In Fig. 2 the marginal-stability line (the line that separates stable and unstable regions) is calculated as a function of $N^2/{\it\Omega}_{\rm in}^2$ for m=1 disturbances and for a container with $\hat\eta=0.5$ and with $\mu _\Omega =0.3$. After (15) the last value lies beyond the Rayleigh line where nonstratified flows are linearly stable.

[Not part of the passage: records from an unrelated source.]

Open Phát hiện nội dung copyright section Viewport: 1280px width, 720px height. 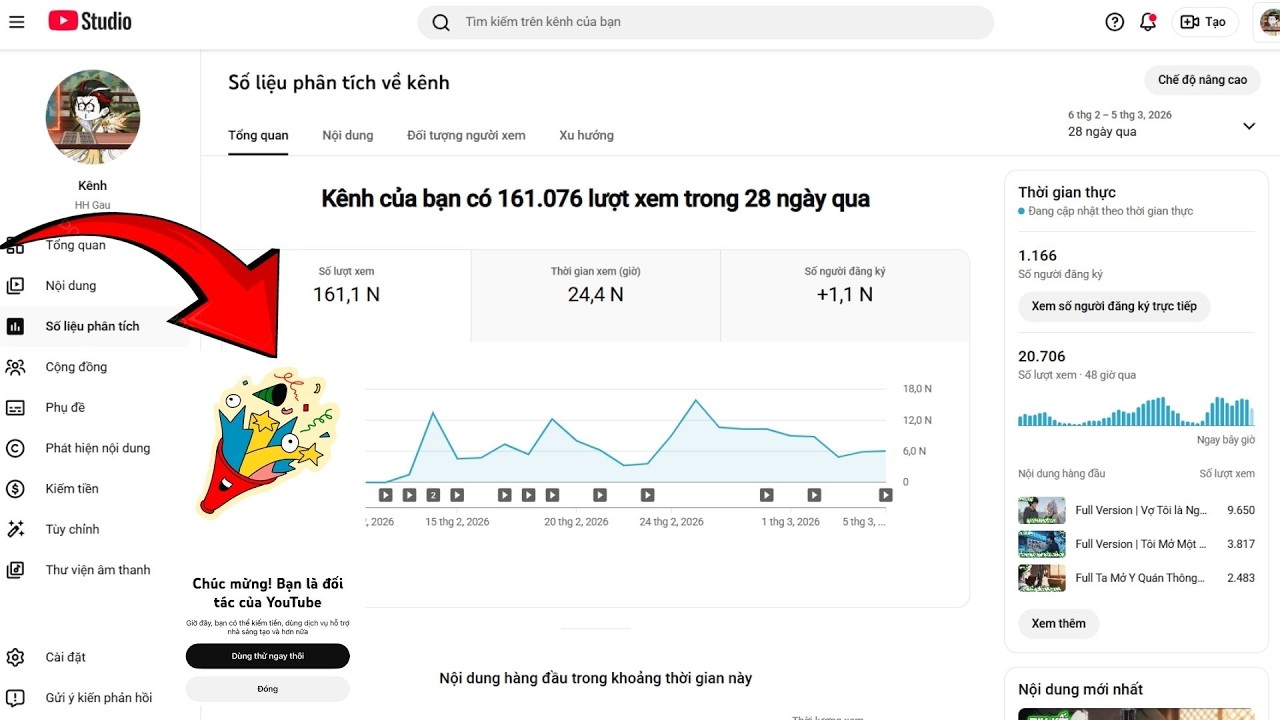coord(97,448)
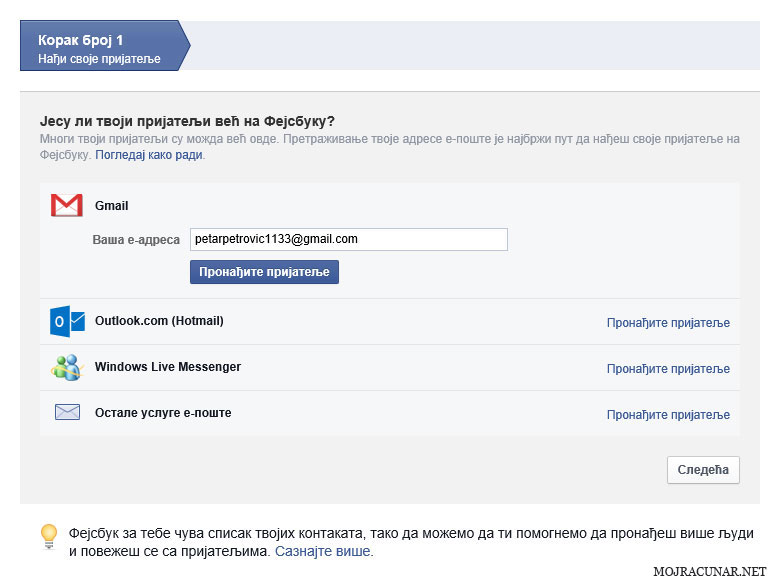Click the Gmail envelope icon

tap(67, 205)
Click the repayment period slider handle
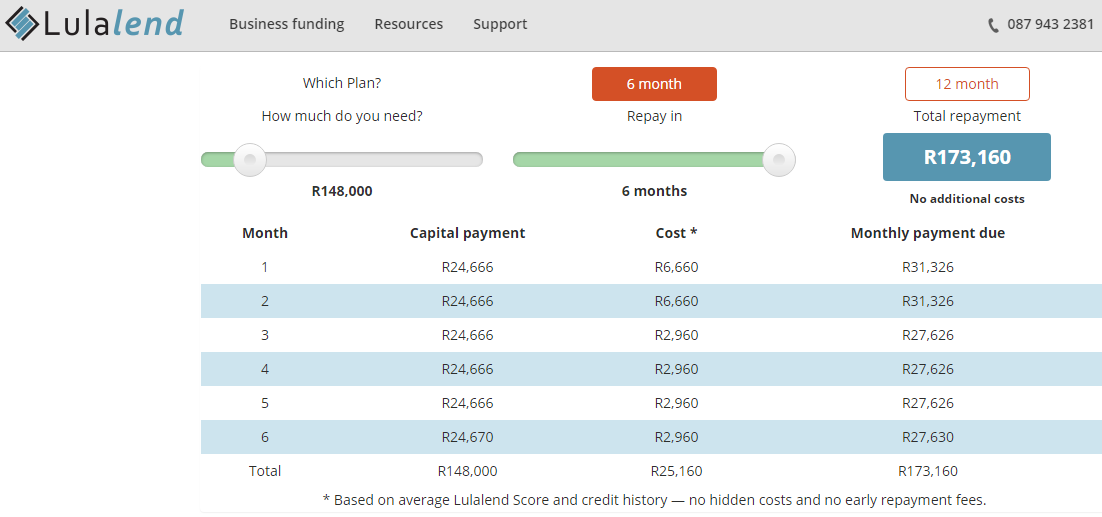 pyautogui.click(x=778, y=159)
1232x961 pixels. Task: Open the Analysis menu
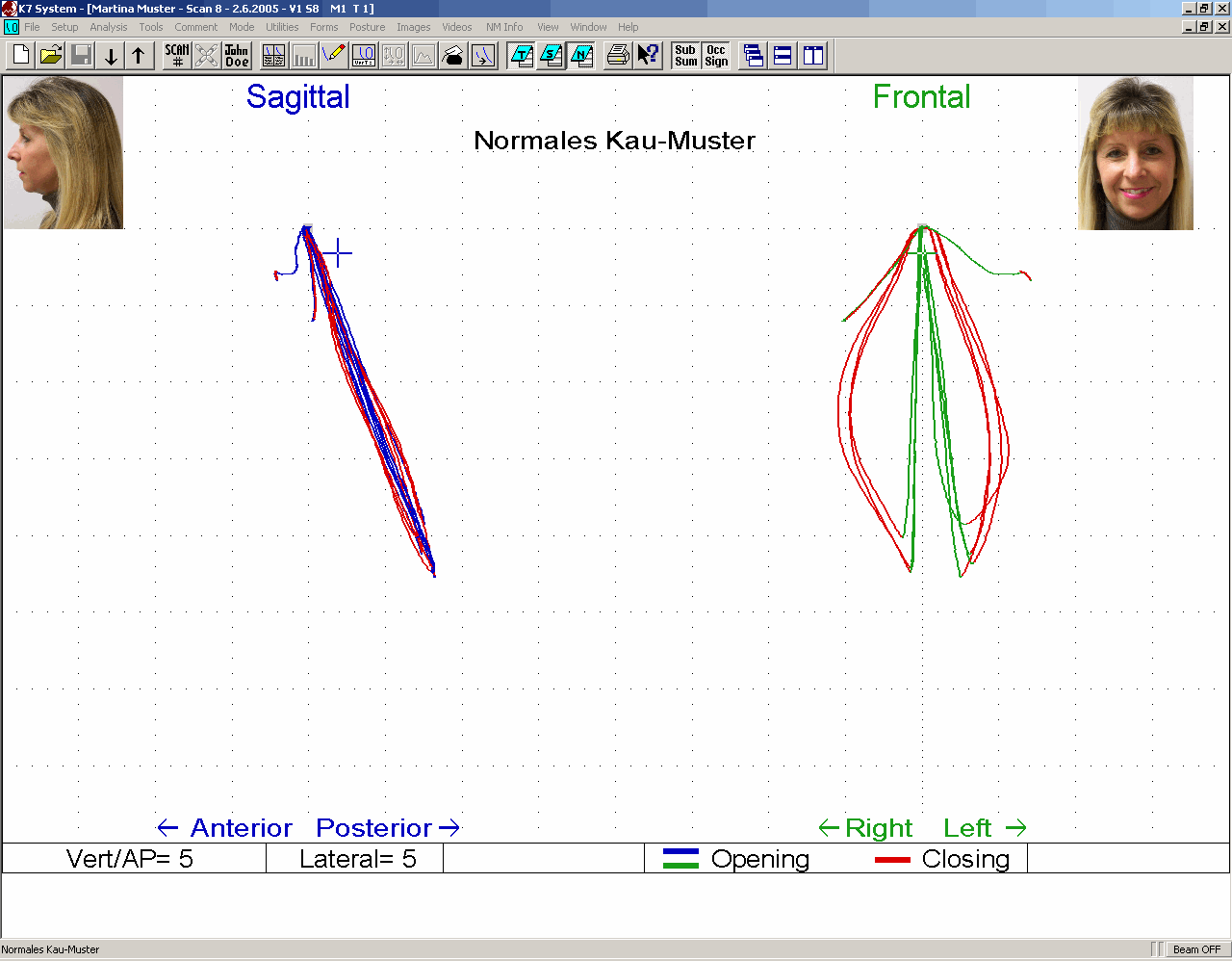click(x=109, y=27)
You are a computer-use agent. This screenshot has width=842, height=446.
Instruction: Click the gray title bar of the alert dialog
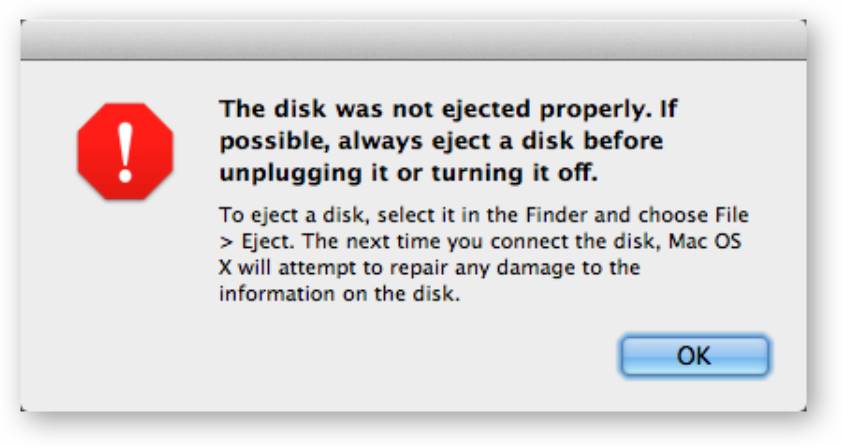[x=413, y=40]
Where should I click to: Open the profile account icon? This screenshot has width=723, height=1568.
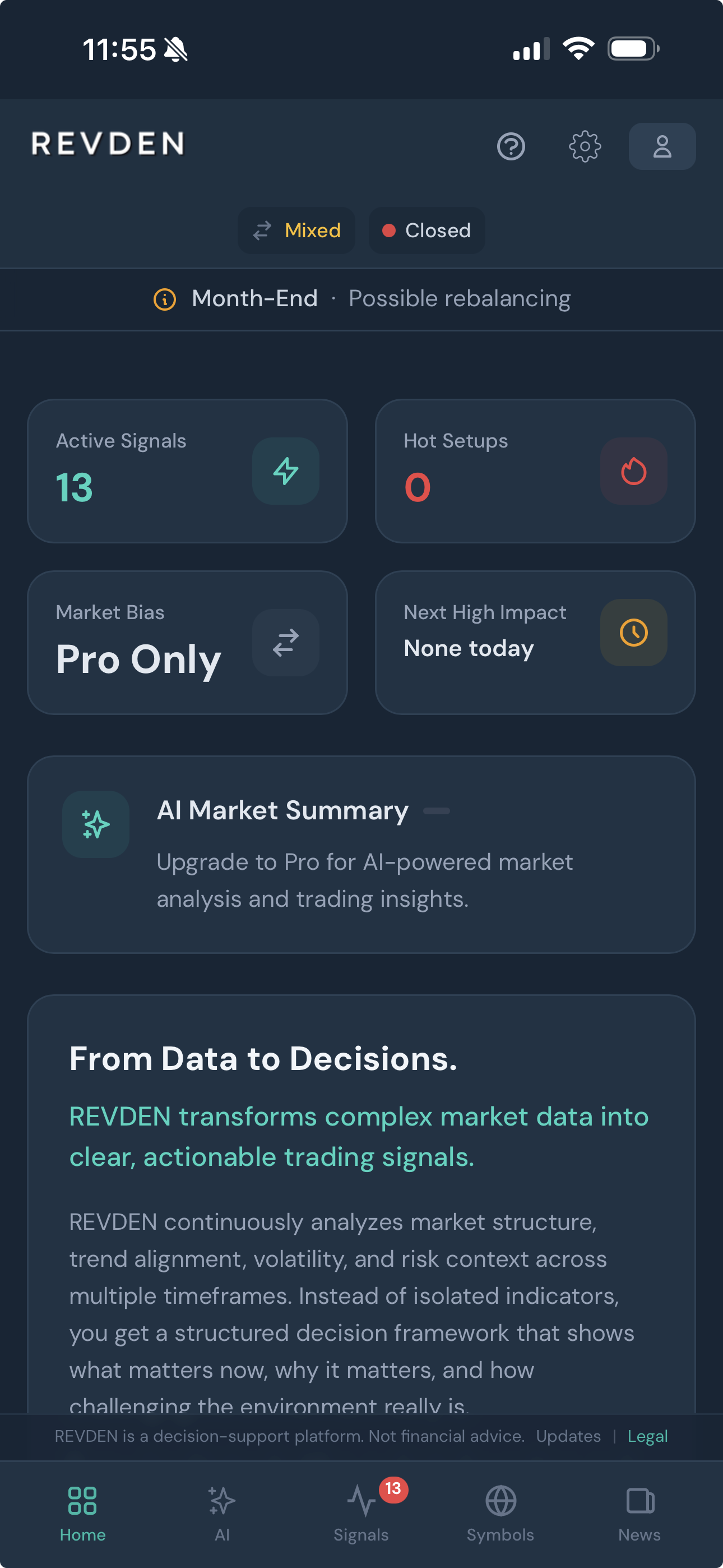(661, 146)
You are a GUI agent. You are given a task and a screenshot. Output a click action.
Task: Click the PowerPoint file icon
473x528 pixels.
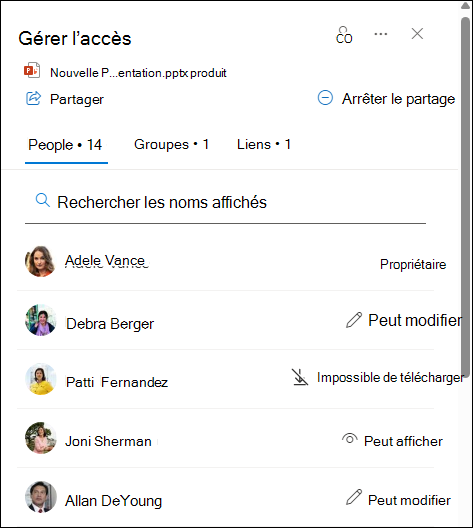point(32,70)
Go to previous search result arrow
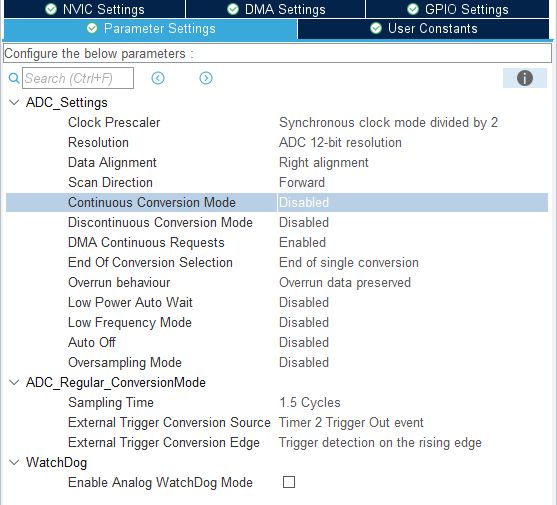The width and height of the screenshot is (557, 505). pos(158,78)
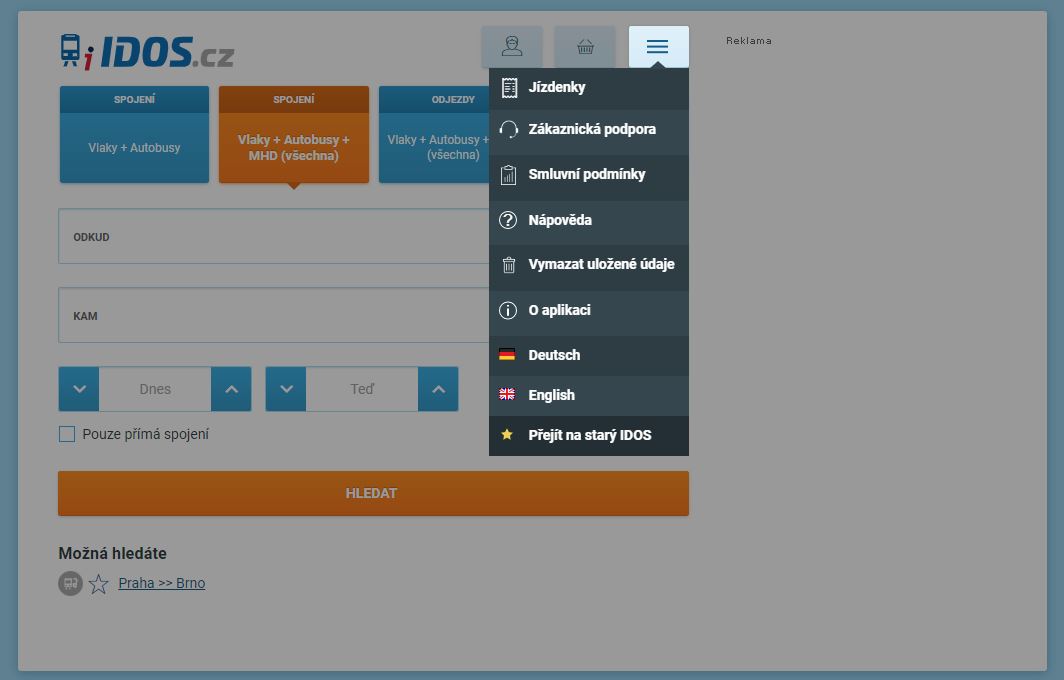Select Jízdenky from the menu
Screen dimensions: 1064x680
[x=557, y=87]
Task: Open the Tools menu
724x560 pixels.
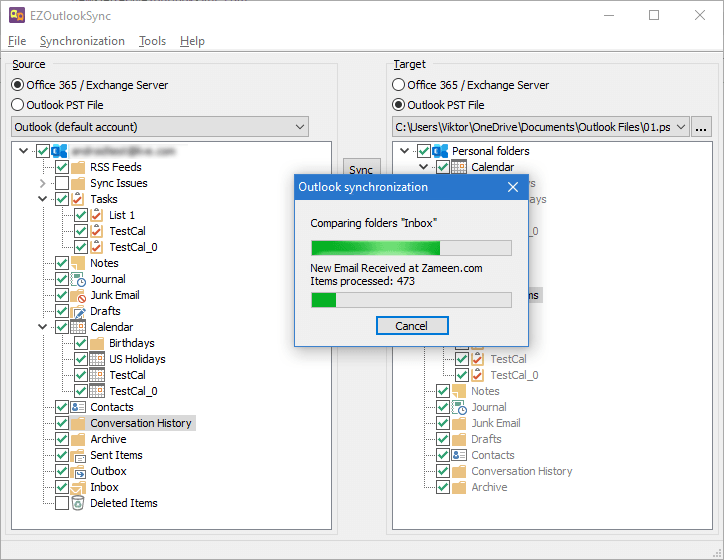Action: pos(152,41)
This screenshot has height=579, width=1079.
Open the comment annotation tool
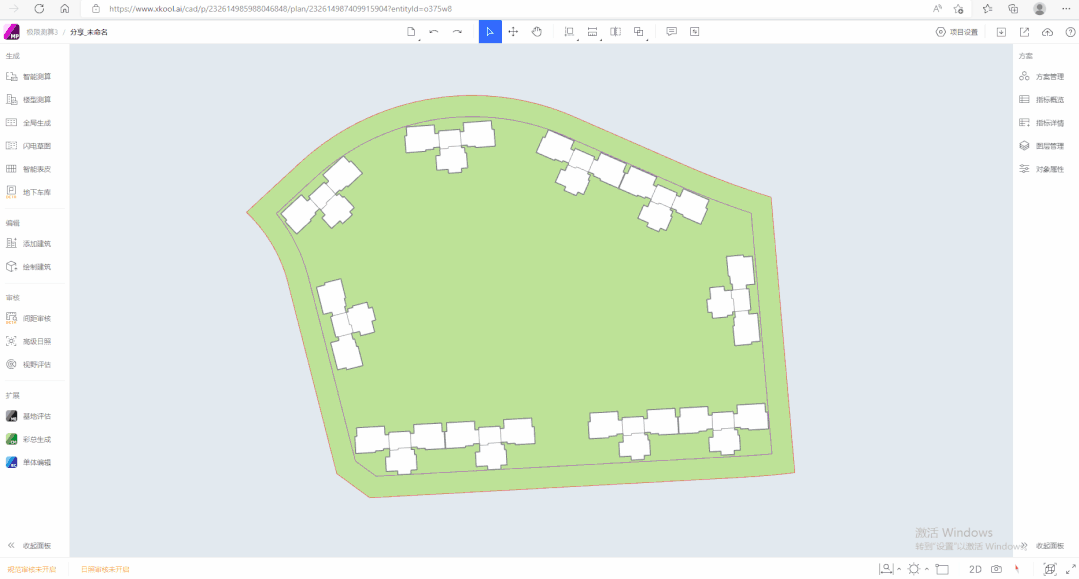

We are looking for the minimum critical Reynolds number that exists for a buoyancy frequency $N/{\it\Omega}_{\rm in}\simeq 0.71$, or - which is the same - ${\rm Fr}\simeq 1.4$. Figure 2 reveals the SRI as a delicate balance of buoyancy and centrifugal force. Both the frequencies must be approximately equal, otherwise one of the two stabilities dominates the constellation and stabilizes the flow.

The question is how this balance depends on the rotation law and on the geometry of the container. In Fig. 3 three containers are used with different gap sizes. The computations also concern various density stratifications. Three vertical lines are given for any gap size. Left is the line for the Rayleigh limit where ${\it\Omega}_{\rm out}= {\it\Omega}_{\rm in} R_{\rm in}^2/R_{\rm out}^2$. The right line mimics the rotation law ${\it\Omega}\propto 1/R$, which is typical of galaxies ( ${\it\Omega}_{\rm out}= {\it\Omega}_{\rm in} R_{\rm in}/R_{\rm out}$), and the central line represents the Kepler rotation law ${\it\Omega}\propto R^{-1.5}$, i.e. $\mu_\Omega=\hat\eta^{1.5}$, which we call the quasi-Kepler limit. The main result of the Fig. 3 is that the quasi-Kepler rotation is always unstable. This, however, is not true for the flatter quasi-galactic rotation, which becomes stable for large gaps. From the bottom plot in Fig. 3, we have to realize that the quasi-galactic rotation law with ${\it\Omega}\propto 1/R$ is already too flat for the possible existence of nonmagnetic SRI in galaxies.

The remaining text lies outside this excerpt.